Let me see if I have this straight. John Kerry, who has been running for President for the past year and a half, and clinched the “presumptive” Democrat nomination four months ago, is still “introducing himself” to the American electorate? And next week’s Dem convention is his last chance to make a connection with voters?
Mr. Broder is correct in one sense: given the all-out media barrage against the President, which Newsweek magazine has now openly conceded, the Kerry-Edwards ticket should have surged. Hell, Kerry by himself should be up twenty points after the shellacking the Bush Administration took over the course of the spring. And yet, despite all that, despite Fahrenheit 911 and all those Bushophobic books and the relentless press pounding, the race is still a dead heat. How can this be?
I’ll tell you why. And you can forget all the Kerryite spin that voters “don’t know him yet,” because they know better themselves, or they wouldn’t have kept him out of sight as much as they have. The reason John Kerry is tied in a race he should be running away with is that he is an awful candidate, period. He has no charisma, no homespun appeal, and no clear, consistent, or original message. His natural personality is aloof, patrician, and off-putting. He’s Thurston Howell III without the sense of humor. He is the blue-blood, country-club epitome of the worst Dem stereotypes of “rich Republicans,” and the more visible he is in public, the more that comes across, and the worse he does in the polls.
There’s one other tidbit in Newsweek’s admission that is very telling: "The media, I think, want Kerry to win. And I think they’re going to portray Kerry and Edwards - I’m talking about the establishment media, not Fox, but - they’re going to portray Kerry and Edwards as being young and dynamic and optimistic and all, there’s going to be this glow about them that some, is going to be worth, collectively, the two of them, that’s going to be worth maybe 15 points.” [my emphasis]
From this can we not conclude that if the media were covering this campaign objectively, George Bush would be running away with it, his second term assured? And that, apart from their partisan hatred of the President, the press is openly aiding Kerry-Edwards to avoid the fall campaign being a sustained “garbage time” with no real drama or suspense, and therefore rendering the exercise a lot less interesting for them?
Rumor has it the Dems are going to attempt to “John Wayne-ize” Kerry next week. Maybe it’ll work and give their ticket a significant bounce, at least for a while.

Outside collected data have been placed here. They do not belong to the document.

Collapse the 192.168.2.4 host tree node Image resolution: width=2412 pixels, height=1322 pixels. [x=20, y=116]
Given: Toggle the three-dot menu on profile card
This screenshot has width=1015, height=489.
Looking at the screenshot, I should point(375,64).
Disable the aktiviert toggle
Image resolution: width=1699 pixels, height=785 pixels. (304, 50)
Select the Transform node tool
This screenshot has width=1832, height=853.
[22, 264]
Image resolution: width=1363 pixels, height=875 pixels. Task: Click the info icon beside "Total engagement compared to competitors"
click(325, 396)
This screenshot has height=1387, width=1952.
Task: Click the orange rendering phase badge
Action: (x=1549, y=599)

Or maybe it won’t, since for all the hoopla over the Edwards pick, the Rasmussen survey has Bush back up by two points. But one cannot help the feeling that if and when the Bush-Cheney camp finally sheds its “rope-a-dope” posture – perhaps the GOP convention will be when the bloodshot whites of Dem eyes at last will be close enough to open fire – the two Johns will once and for all be exposed for the pretenders they’ve always been.